▶ _Selected passage_:
= Beginning of Section =

Public outrage later forced major reforms in research ethics.
Two Lesser-Known Examples That Matter for Child Protection
1. The Fernald State School Radiation Experiments
In the 1940s and 1950s, boys living at the Walter E. Fernald State School in Massachusetts—many of them labeled as intellectually disabled—were enrolled in radiation experiments.
Researchers added radioactive substances to their food as part of government-funded nutrition studies.
Parents were often told the children were joining a “science club,” without being fully informed of the risks.
Decades later, the U.S. government acknowledged the ethical violations.
2. Dermatology Experiments on Incarcerated Youth
In the mid-20th century, dermatological experiments were sometimes conducted on incarcerated youth in detention facilities.
Some teenagers were exposed to chemical substances or skin irritants to study their reactions and develop products.
Many of these young people came from poor communities and had limited legal representation.
Their ability to refuse participation was deeply compromised.
HIV Drug Trials and Foster Children
During the AIDS crisis of the 1990s and early 2000s, hundreds of HIV-positive children in foster care participated in clinical trials testing new antiretroviral medications.
Many were Black and Latino children living in large urban foster systems.
Later investigations found concerns including:
• incomplete documentation
• missing independent advocates in some cases
• weak oversight procedures
Officials argued the trials were intended to help children receive life-saving treatment during a devastating epidemic.
But the controversy again revealed how vulnerable children can be when systems make decisions without strong advocacy.
The Lesson Safe Adults Must Learn
History keeps repeating the same warning.
Children without strong advocates are at risk of being overlooked when powerful systems make decisions.
Safe adults must be willing to:
• listen to whistleblowers
• listen to child advocates
• listen to parent advocates
• investigate concerns instead of dismissing them
• learn from past mistakes instead of repeating them
Ignoring warnings is how systems fail children.
Listening is how children stay protected.
Wisdom From Scholars
“Of all the forms of inequality, injustice in health care is the most shocking and inhumane.”
— Dr. Martin Luther King Jr.
“Medical racism did not happen only once in history. It is a pattern we must be willing to confront honestly.”
— Dr. Harriet A. Washington, author of Medical Apartheid
“Research must be accountable to the people whose lives it touches. Communities deserve protection, respect, and a voice.”
— Dr. Bonnie Duran, Indigenous public health scholar
These voices remind us that ethics in medicine must always be tied to human dignity.
The Safeguards That Exist Today
Because of past abuses, strict protections now exist in medical research:
• Institutional Review Boards (IRBs) reviewing studies
• informed consent requirements
• additional protections for children
• independent advocates for children who are wards of the state
These protections exist because history showed they were necessary.
Moving Forward
In every era, there will be powerful voices claiming to know better.
They will have money, influence, titles, and polished language.
But when it comes to protecting children, wisdom often rises from quieter places.
From the parents who refuse to ignore warning signs.
From the advocates who sit beside frightened children.
From the whistleblowers who risk their careers to tell the truth.
Listen to the voices from the trenches.
They are not chasing power.
They are protecting children.
History has taught us something simple:
When the powerful argue, listen carefully to the people protecting the children.
Every generation has a responsibility.
We can either repeat painful lessons, or we can learn from them.
Safe adults protect children by:
seeing them
listening to them
defending them
and refusing to ignore warning signs.
Children should never be invisible inside institutions.
And when someone raises concerns about their safety, the response should not be silence.
The response should be attention, investigation, and protection.

= End of Section =

▶ _What needs to be done_: Rewrite the part of the child protection passage starting at "We can either" and ending at "refusing to ignore warning signs.", changing "defending them" to "standing up for them". Base your work only on the passage about protecting children in medical research.

▶ _Dataset entries_:
= Beginning of Section =

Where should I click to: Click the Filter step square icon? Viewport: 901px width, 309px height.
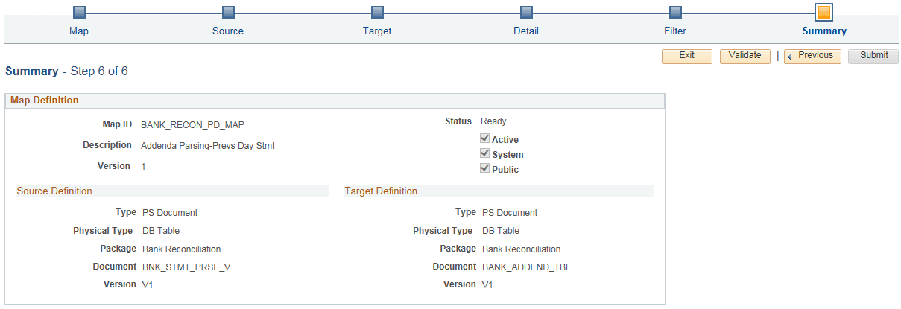pyautogui.click(x=675, y=13)
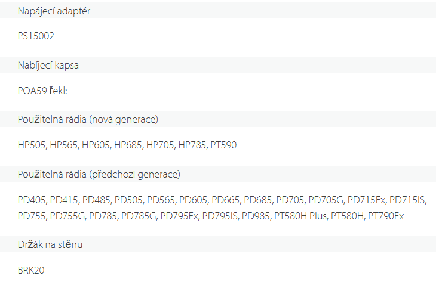This screenshot has width=439, height=285.
Task: Click HP785 in the new generation list
Action: 193,145
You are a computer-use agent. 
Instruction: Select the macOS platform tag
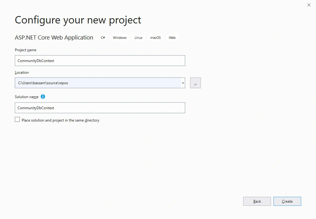[x=156, y=38]
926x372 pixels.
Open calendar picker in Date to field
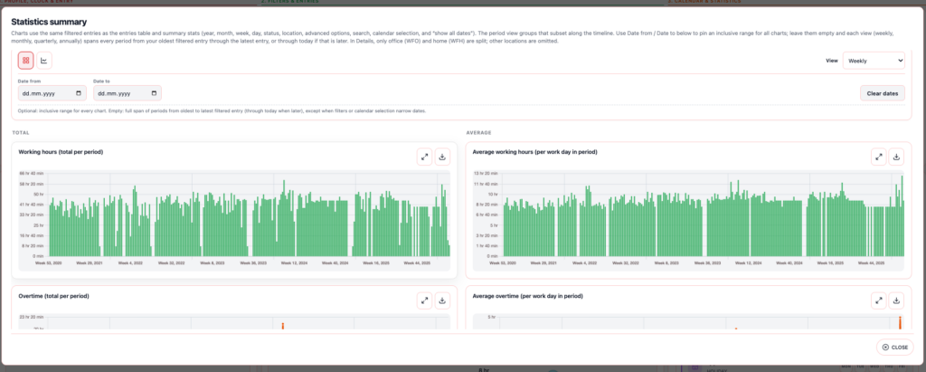(x=154, y=93)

= End of Section =

▶ _Output_:
We can either repeat painful lessons, or we can learn from them.
Safe adults protect children by:
seeing them
listening to them
standing up for them
and refusing to ignore warning signs.